Your first companion goes home, and would you believe it, there comes another familiar face! So you team up again, and walk for another half-hour, then another friend joins the two of you and you keep going … with neither the pace nor the conversation flagging.

So the problem, I’ve found, is not about reaching that goal of ten thousand or fifteen thousand steps but about learning when to turn around, say goodbye to your third or fourth “serial” companion walker, and go home. And in a time such as this, when walking is just about the only thing we can do safely outdoors, masked and at a two-metre distance from our companions, nothing beats a walkathon!

Even if there is no one to walk with, there is so much to ruminate on: arithmetic, for instance, and geography. And thus, on a daily basis, there is some mental math, calculating your speed, and adding up the kilometres you have covered to gauge which part of the city you would have reached if you were to go out on the streets.

Walking in gated neighbourhood

Over the weeks and then months, you may find that your ability to add has improved, and while you have not left the safe walking path around your gated neighbourhood, in your imagination you have almost reached another city some 300 kilometres away.

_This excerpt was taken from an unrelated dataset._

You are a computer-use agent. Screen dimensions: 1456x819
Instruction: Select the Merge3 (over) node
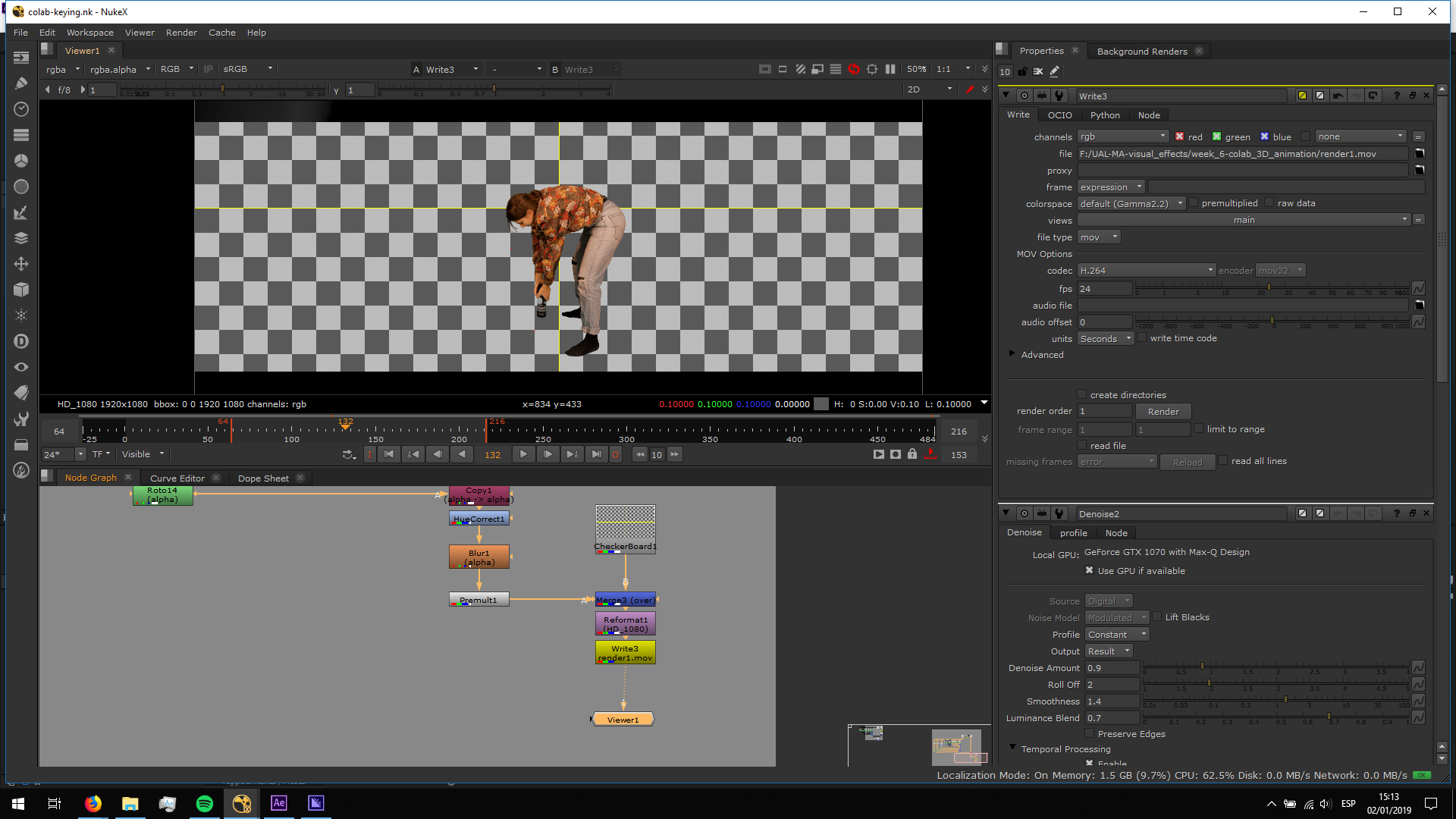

If you keep going, who knows where you will reach next?

In these times of confinement, it is infinitely gratifying to work out just where we could have reached on our cumulative walkathons. And thus, from geography we can move to history and archaeology and even palaeontology, wandering around the wondrous ruins of Lothal in our minds or perhaps discovering a dinosaur fossil in the sands of Rajasthan.

There are no Indian rivers that we have not crossed in our imaginations, no hills we have not climbed. All we have to do is pay attention to the kilometres we have covered and then go on from there.

Who knows, if we are still confined to the same walking track next year, we may have reached Outer Mongolia or a Red Sea resort and in time, we may even circumnavigate the globe, like a compatriot in Ireland, who reportedly walked 40,000 kilometres in 1500 days!